↓
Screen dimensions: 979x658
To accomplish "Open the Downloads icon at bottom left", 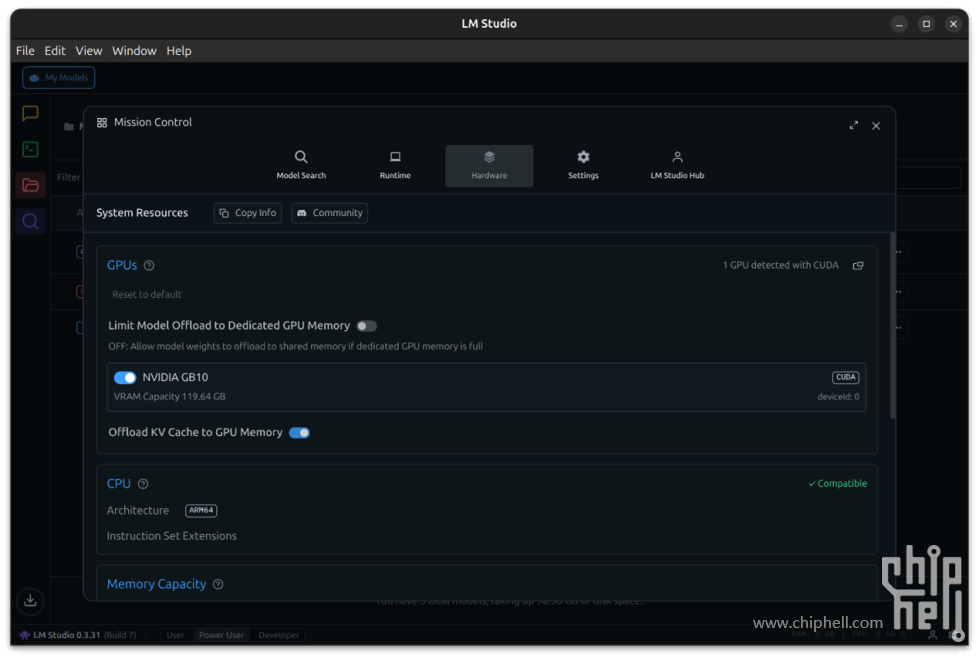I will click(x=30, y=600).
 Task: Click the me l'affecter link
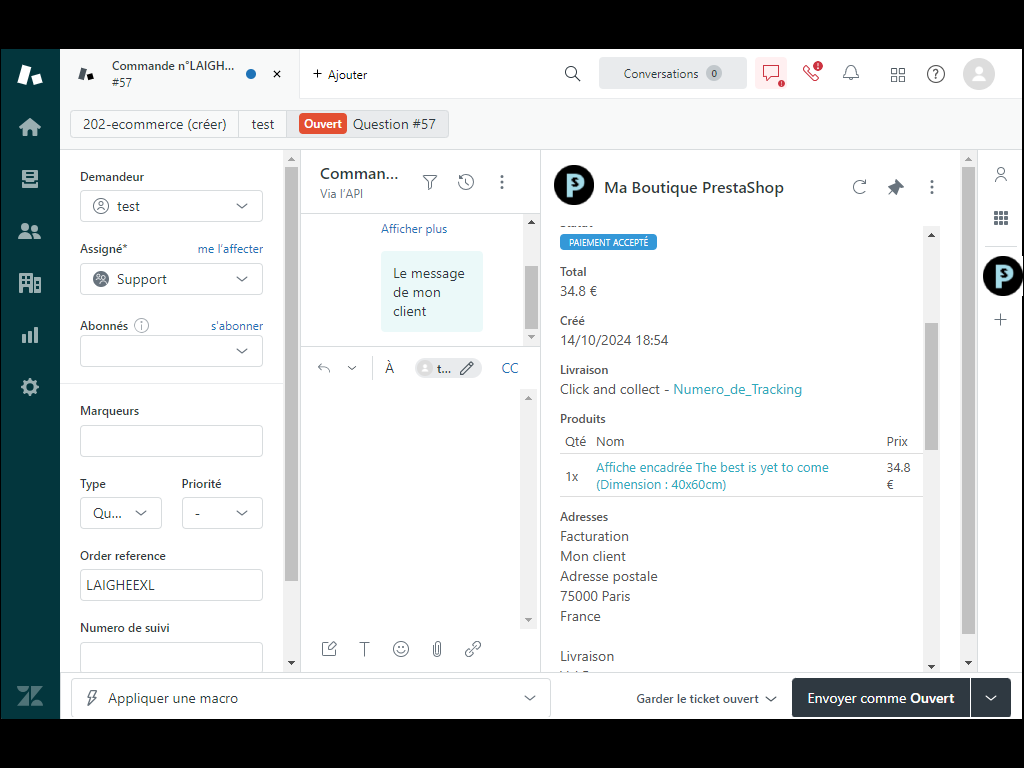point(230,249)
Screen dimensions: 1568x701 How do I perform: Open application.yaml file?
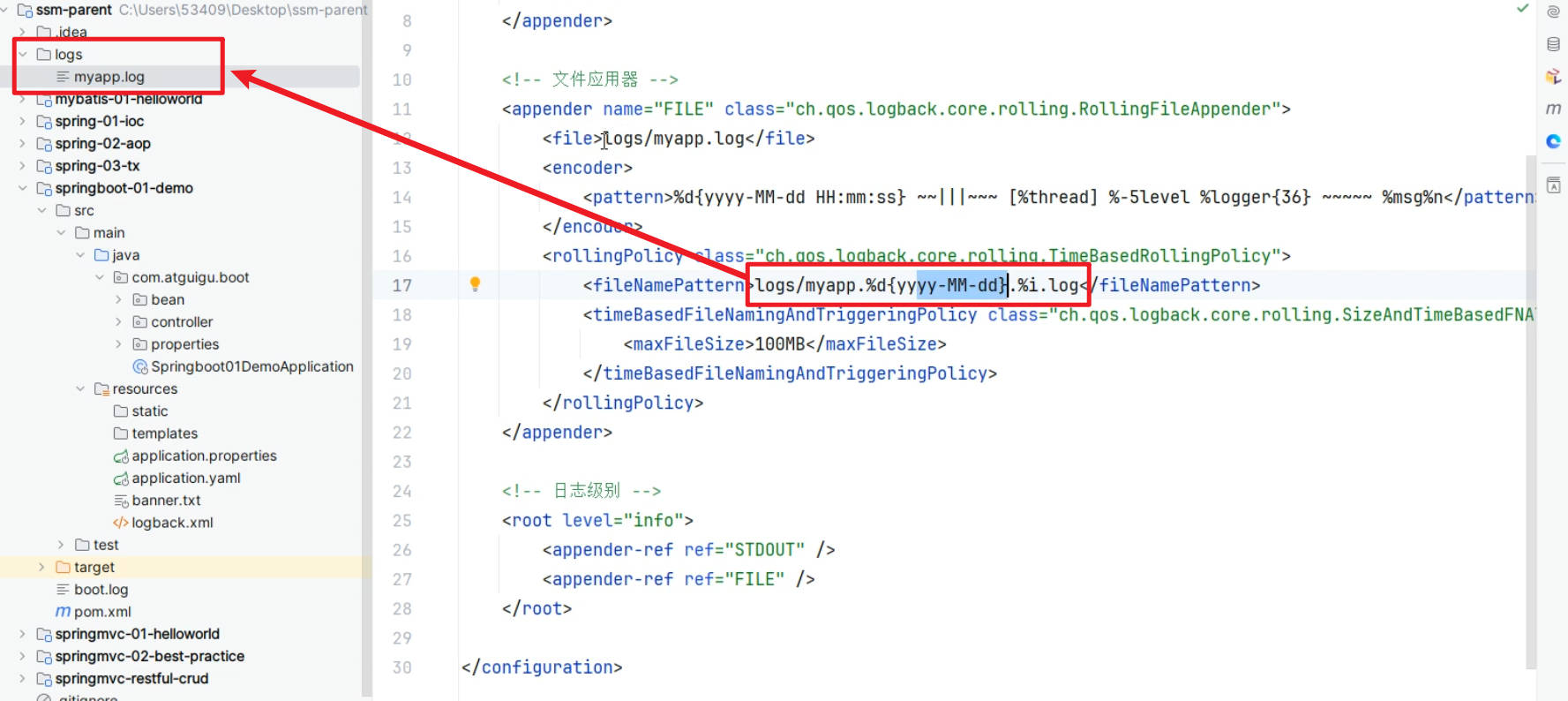(185, 478)
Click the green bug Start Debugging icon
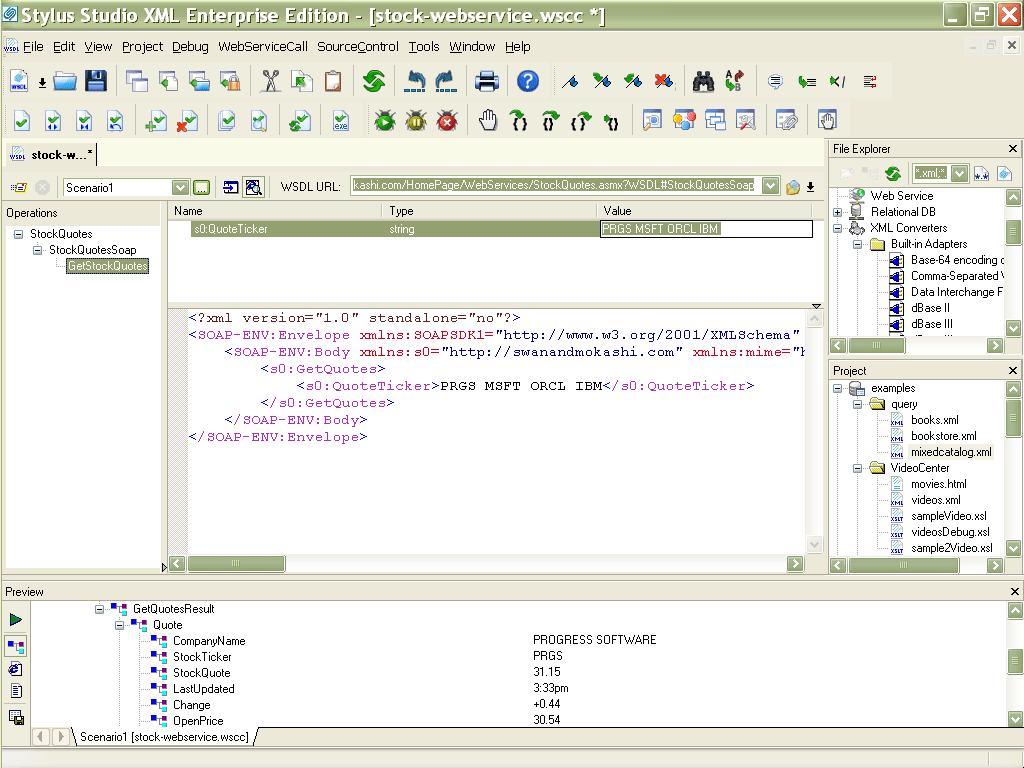This screenshot has height=768, width=1024. (x=385, y=122)
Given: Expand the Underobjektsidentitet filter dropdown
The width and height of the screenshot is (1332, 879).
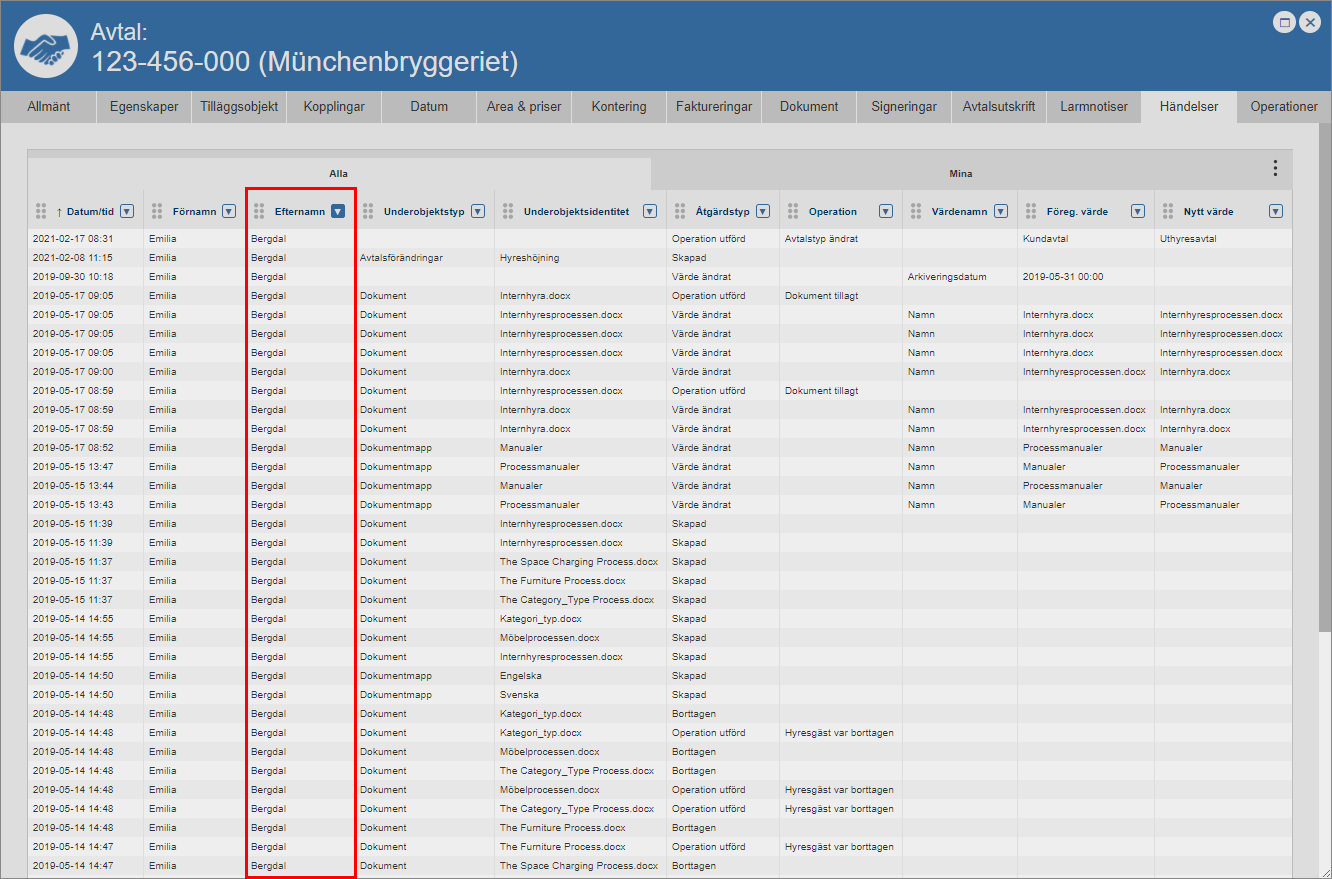Looking at the screenshot, I should [x=650, y=211].
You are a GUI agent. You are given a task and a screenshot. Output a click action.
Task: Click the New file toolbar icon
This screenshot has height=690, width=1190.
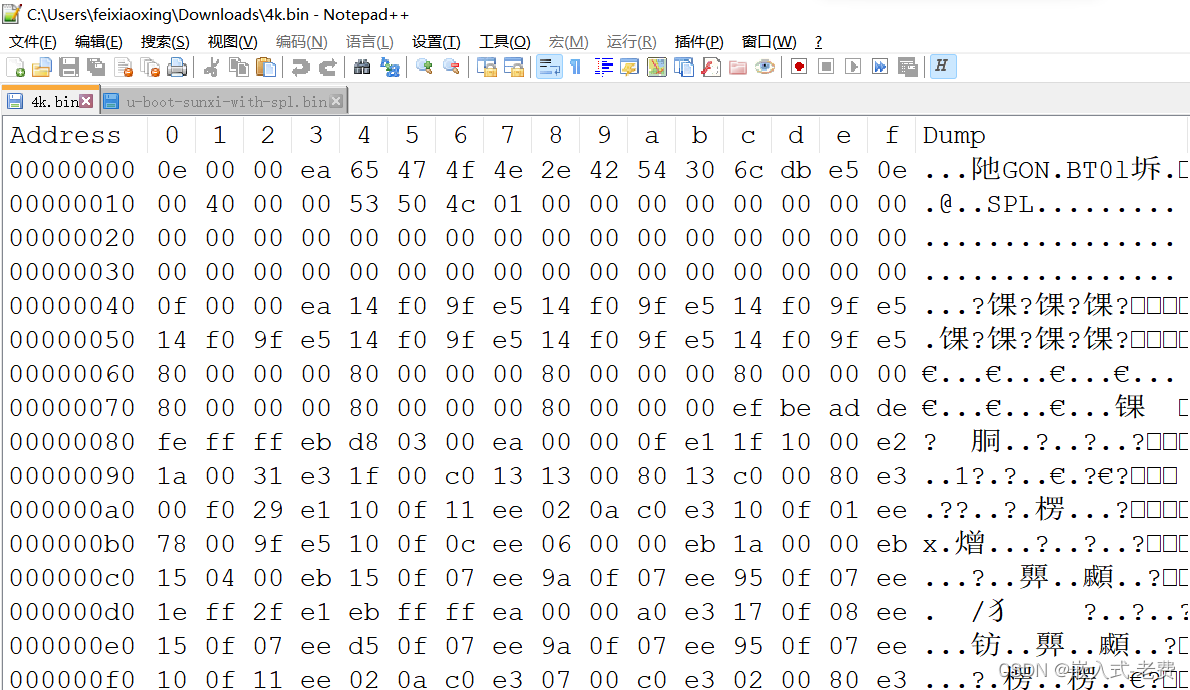(x=15, y=68)
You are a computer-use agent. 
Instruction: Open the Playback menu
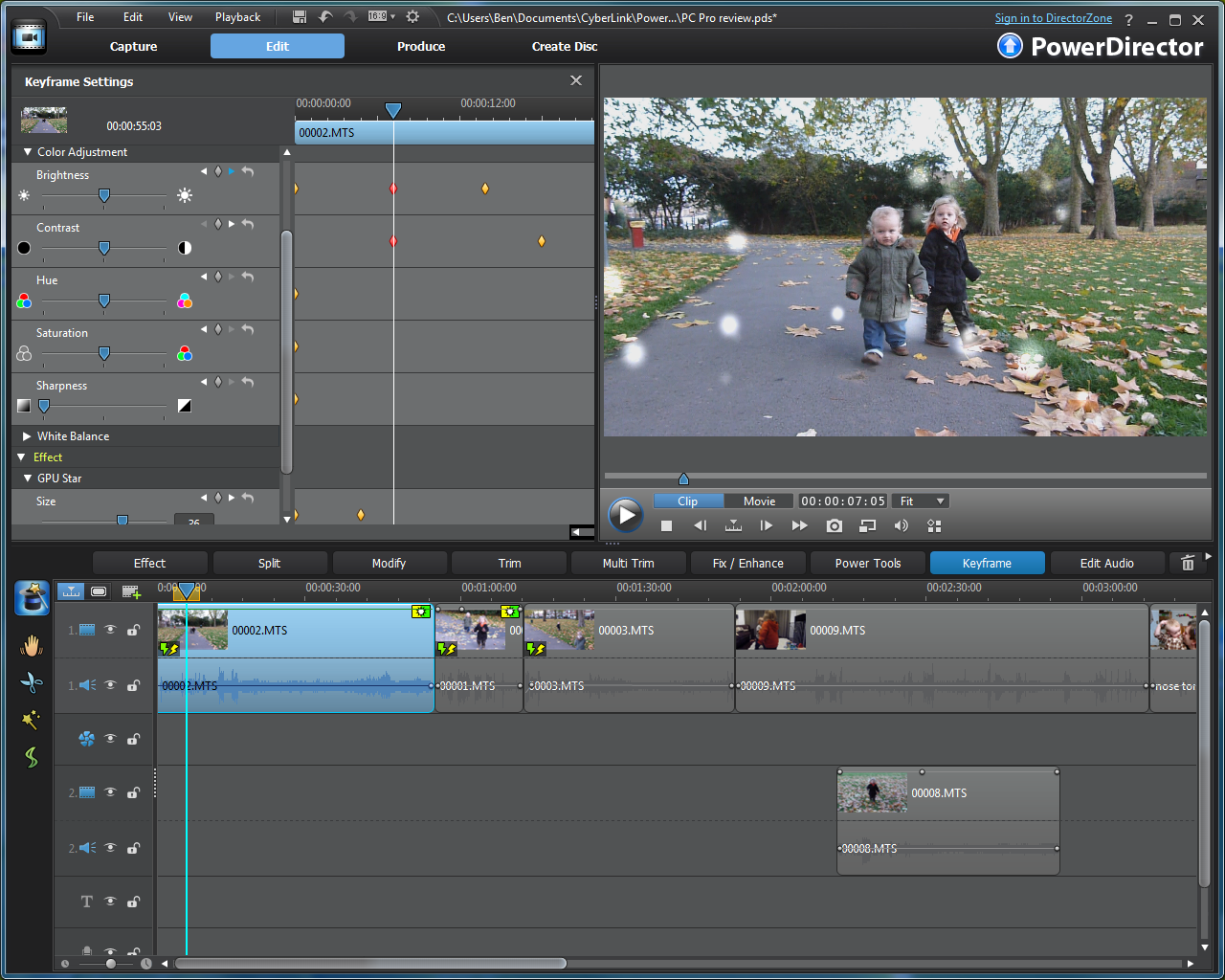pyautogui.click(x=237, y=17)
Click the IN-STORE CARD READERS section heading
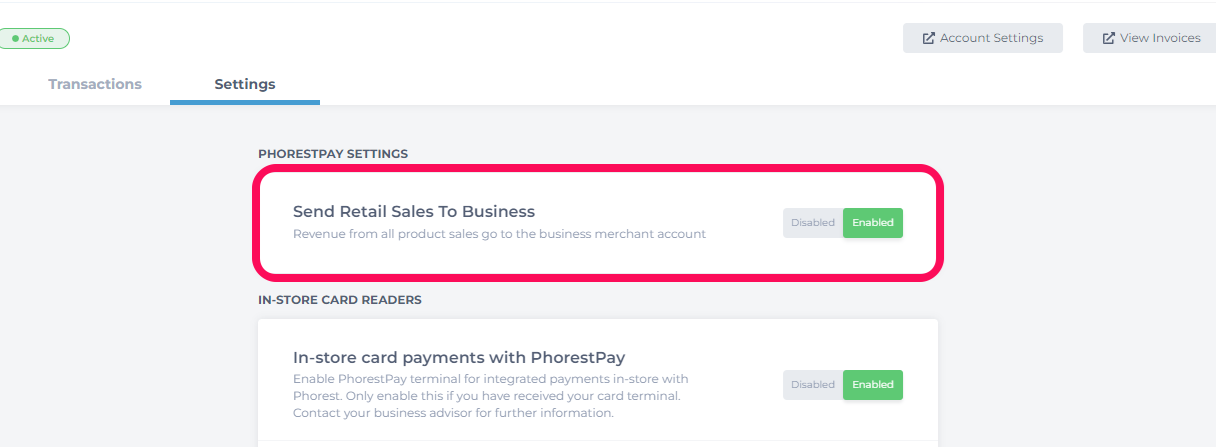The width and height of the screenshot is (1216, 447). (x=340, y=300)
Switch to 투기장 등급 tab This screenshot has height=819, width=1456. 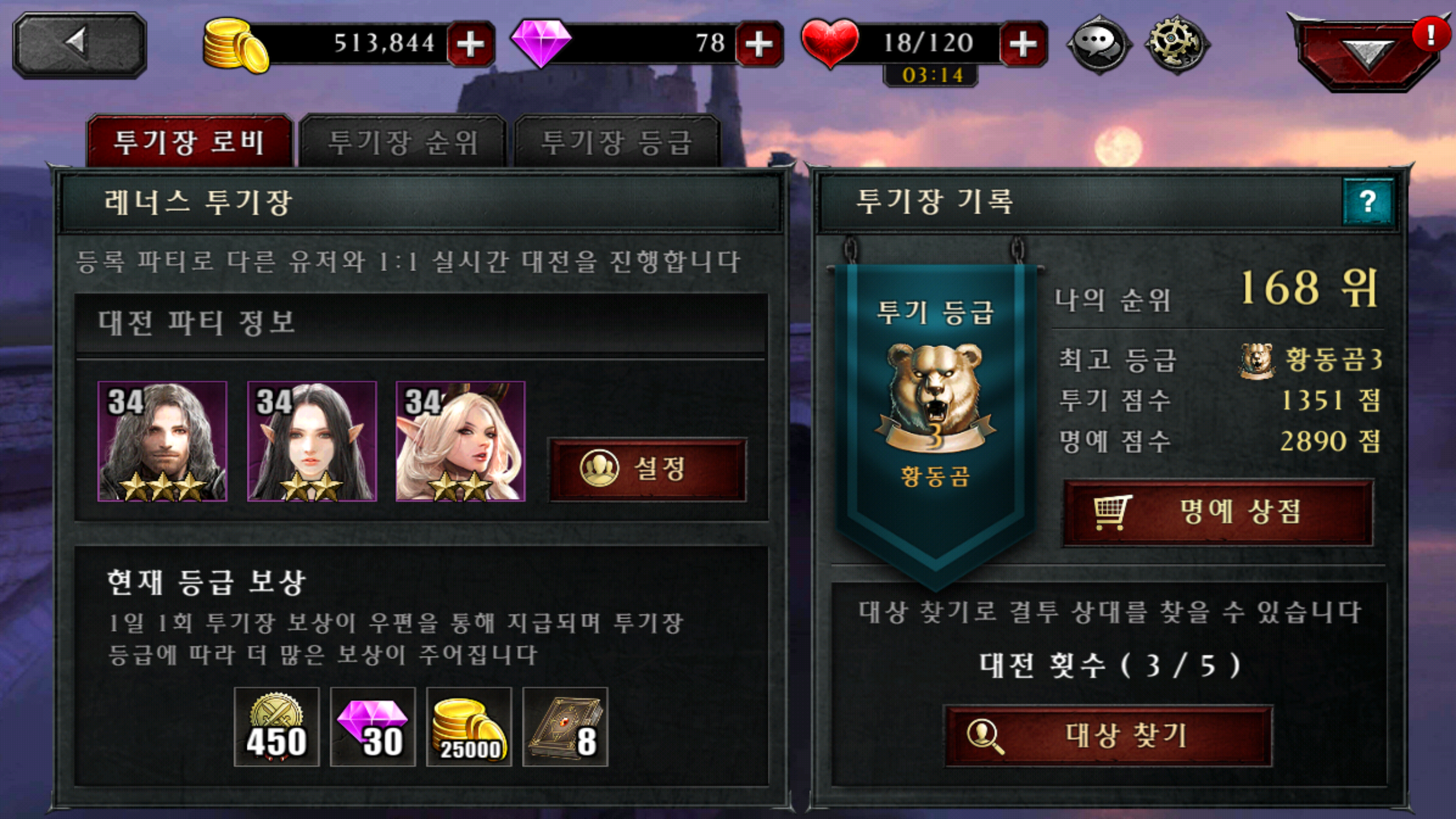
↑
What the task requires –
Please count the lines in the rows above that contain the word "file". Reply with the number alone.

Answer –
2